IL28B rs12979860 genotype and spontaneous clearance of hepatitis C virus in a multi-ethnic cohort of injection drug users: evidence for a supra-additive association.

机构信息

Infections and Immunoepidemiology Branch, Division of Cancer Epidemiology and Genetics, National Cancer Institute, National Institutes of Health, Department of Health and Human Services, Bethesda, Maryland, USA.

出版信息

J Infect Dis. 2011 Dec 15;204(12):1843-7. doi: 10.1093/infdis/jir647. Epub 2011 Oct 19.

DOI:10.1093/infdis/jir647
PMID:22013224
原文链接:https://pmc.ncbi.nlm.nih.gov/articles/PMC3209810/
Abstract

Among 1369 Urban Health Study participants, we evaluated genetic models for the association of IL28B genotype (rs12979860 and rs8099917) with hepatitis C virus (HCV) clearance.
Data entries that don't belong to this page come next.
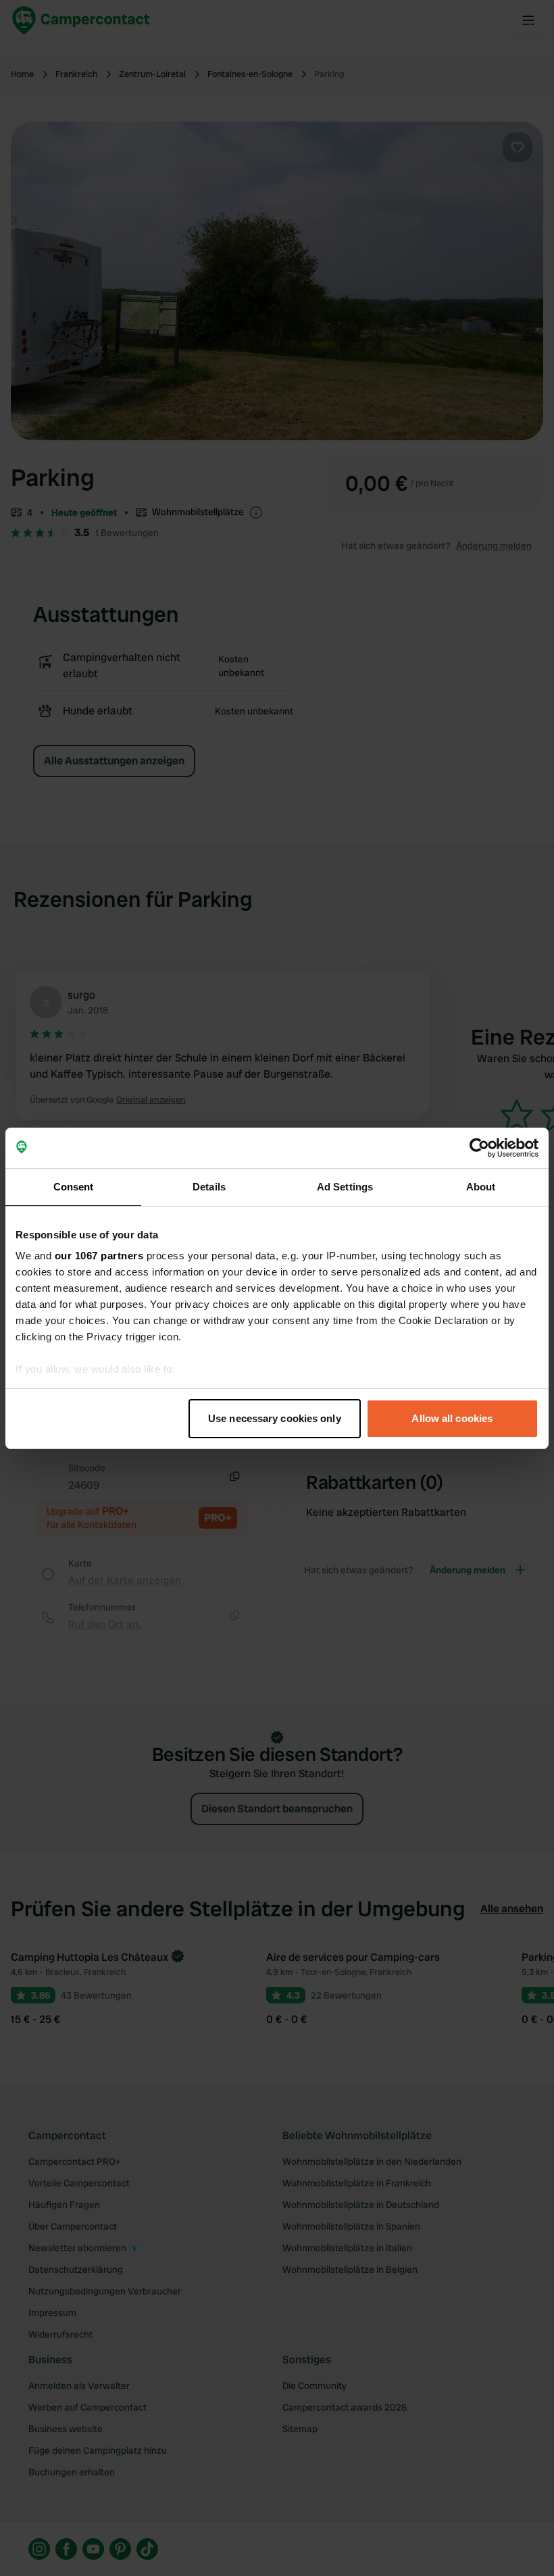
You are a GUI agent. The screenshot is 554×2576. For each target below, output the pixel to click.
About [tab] (481, 1186)
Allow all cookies (452, 1418)
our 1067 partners (99, 1255)
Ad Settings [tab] (345, 1186)
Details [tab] (209, 1186)
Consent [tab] (73, 1186)
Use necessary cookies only (274, 1418)
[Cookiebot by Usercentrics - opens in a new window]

For rs12979860, adjusted odds ratios for spontaneous HCV clearance were as follows: IL28B-CC, 3.88 (P < .001); IL28B-CT, 1.48 (P = .08). On the basis of Akaike information criteria values and χ(2) tests, a supra-additive (quadratic) model fit these data best. Models based on rs8099917 provided poorer fit. Evidence that a supra-additive rs12979860-based model best fits the association of IL28B-genotype with HCV clearance may improve clinical prediction models and foster a better understanding of functional mechanisms underlying this association.

摘要

在 1369 名城市健康研究参与者中,我们评估了 IL28B 基因型(rs12979860 和 rs8099917)与丙型肝炎病毒(HCV)清除之间关联的遗传模型。对于 rs12979860,自发性 HCV 清除的调整后优势比如下:IL28B-CC,3.88(P<.001);IL28B-CT,1.48(P=.08)。基于赤池信息量准则值和 χ(2)检验,超加性(二次)模型最适合这些数据。基于 rs8099917 的模型拟合效果较差。IL28B 基因型与 HCV 清除之间关联的超加性 rs12979860 模型最佳拟合的证据可能会改善临床预测模型,并促进对这种关联的功能机制的更好理解。